La legge ha stanziato 32 milioni di euro tra il 2006 e il 2009 in operazioni di smaltimento e bonifica. Degli 8 milioni annui previsti 5 sono destinati a bonifiche in pubblici edifici e 3 per sovvenzionare l’intervento di rimozione presso privati.
Dei 32 milioni programmati la Regione ha erogato alle province 20,37 milioni di euro, di cui è stato speso solo l’8,65%. Perché?

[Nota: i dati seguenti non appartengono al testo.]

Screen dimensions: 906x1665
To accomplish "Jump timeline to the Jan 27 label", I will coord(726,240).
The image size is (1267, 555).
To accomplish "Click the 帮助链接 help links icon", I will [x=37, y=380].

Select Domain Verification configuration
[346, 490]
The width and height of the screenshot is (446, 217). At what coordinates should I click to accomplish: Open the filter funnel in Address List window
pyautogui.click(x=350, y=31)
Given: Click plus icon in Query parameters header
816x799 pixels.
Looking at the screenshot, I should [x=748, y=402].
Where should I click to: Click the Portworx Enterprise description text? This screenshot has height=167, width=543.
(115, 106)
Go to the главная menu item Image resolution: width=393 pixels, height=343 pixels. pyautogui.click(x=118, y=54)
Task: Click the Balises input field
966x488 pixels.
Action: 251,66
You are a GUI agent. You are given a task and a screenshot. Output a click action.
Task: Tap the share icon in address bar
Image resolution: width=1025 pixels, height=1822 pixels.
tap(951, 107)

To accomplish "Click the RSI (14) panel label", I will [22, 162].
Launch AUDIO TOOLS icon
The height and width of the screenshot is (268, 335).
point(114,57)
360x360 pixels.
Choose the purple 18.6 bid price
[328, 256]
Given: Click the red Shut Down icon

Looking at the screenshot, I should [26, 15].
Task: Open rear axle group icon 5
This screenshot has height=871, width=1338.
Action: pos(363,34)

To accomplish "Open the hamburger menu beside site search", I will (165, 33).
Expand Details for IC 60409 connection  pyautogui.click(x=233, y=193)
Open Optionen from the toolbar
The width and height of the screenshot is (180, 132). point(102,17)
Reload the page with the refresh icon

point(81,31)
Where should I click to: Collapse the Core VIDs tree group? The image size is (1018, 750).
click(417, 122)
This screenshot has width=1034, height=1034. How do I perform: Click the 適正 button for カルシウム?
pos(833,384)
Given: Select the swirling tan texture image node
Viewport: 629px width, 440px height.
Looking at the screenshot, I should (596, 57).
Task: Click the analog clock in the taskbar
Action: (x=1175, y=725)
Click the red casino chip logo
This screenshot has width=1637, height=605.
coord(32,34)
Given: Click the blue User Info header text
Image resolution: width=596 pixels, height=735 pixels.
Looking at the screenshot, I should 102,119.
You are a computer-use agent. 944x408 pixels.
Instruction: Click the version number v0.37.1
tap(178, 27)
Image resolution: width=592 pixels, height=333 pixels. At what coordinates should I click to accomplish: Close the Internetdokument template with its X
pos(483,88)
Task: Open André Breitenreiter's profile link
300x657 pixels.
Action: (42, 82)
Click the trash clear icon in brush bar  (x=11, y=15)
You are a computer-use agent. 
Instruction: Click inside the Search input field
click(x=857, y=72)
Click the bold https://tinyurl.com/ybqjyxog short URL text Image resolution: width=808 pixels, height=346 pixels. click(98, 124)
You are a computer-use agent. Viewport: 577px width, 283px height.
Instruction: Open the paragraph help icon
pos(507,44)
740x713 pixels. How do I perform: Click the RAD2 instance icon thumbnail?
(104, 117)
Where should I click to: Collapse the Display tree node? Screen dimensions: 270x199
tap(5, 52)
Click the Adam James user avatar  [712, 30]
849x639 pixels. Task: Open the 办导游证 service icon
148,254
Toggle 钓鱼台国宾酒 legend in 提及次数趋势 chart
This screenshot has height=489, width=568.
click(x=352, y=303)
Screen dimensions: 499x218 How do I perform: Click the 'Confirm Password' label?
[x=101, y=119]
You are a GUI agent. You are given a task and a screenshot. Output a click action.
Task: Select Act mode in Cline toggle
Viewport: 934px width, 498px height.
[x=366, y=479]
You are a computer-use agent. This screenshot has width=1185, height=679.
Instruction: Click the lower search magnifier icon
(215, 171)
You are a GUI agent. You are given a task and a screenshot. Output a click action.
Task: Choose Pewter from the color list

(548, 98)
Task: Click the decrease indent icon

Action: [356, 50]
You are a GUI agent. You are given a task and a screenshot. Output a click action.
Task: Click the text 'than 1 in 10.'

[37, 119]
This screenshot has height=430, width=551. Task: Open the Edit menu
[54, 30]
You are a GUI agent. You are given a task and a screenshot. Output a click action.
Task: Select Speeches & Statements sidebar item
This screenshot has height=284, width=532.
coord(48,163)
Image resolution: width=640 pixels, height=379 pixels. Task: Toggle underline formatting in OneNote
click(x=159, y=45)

Serve la realizzazione di sportelli informativi e attività di info-formazione, protocolli di intesa per la calmierazione dei costi di bonifica e co-finanziamenti specifici dedicati alle grandi superfici. Chiediamo l’aumento della percentuale di co-finanziamento per le bonifiche minori, con particolare attenzione ai privati e alle fasce sociali più deboli. Non vengono garantite adeguatamente le spese di sostituzione.
La LR 22/2005 ha attivato formalmente la sorveglianza sanitaria obbligatoria e gratuita per gli ex esposti. Stenta a partire. Nonostante siano passati quattro anni, pochissimi conoscono questa opportunità.
Il COR (Centro operativo regionale) si occupa del censimento delle malattie asbesto-correlate e trasmette i propri dati al RENAM (Registro Nazionale Mesoteliomi), istituito presso l’ISPESL (Istituto Superiore per la Prevenzione e la Sicurezza sul Lavoro), ora interno all’INAIL. L’ISPESL dovrebbe esercitare la fase terminale di sorveglianza. Tutta questa rete in Sardegna va potenziata.
Perché la Regione non mette in atto un’azione di pressione sulle ASL, alle quali ha delegato il compito di attuazione della sorveglianza, affinché diano la giusta assistenza ai malati?
Censimento, dismissione e bonifica, sorveglianza sanitaria. Questi sono i temi sul campo per sconfiggere il killer.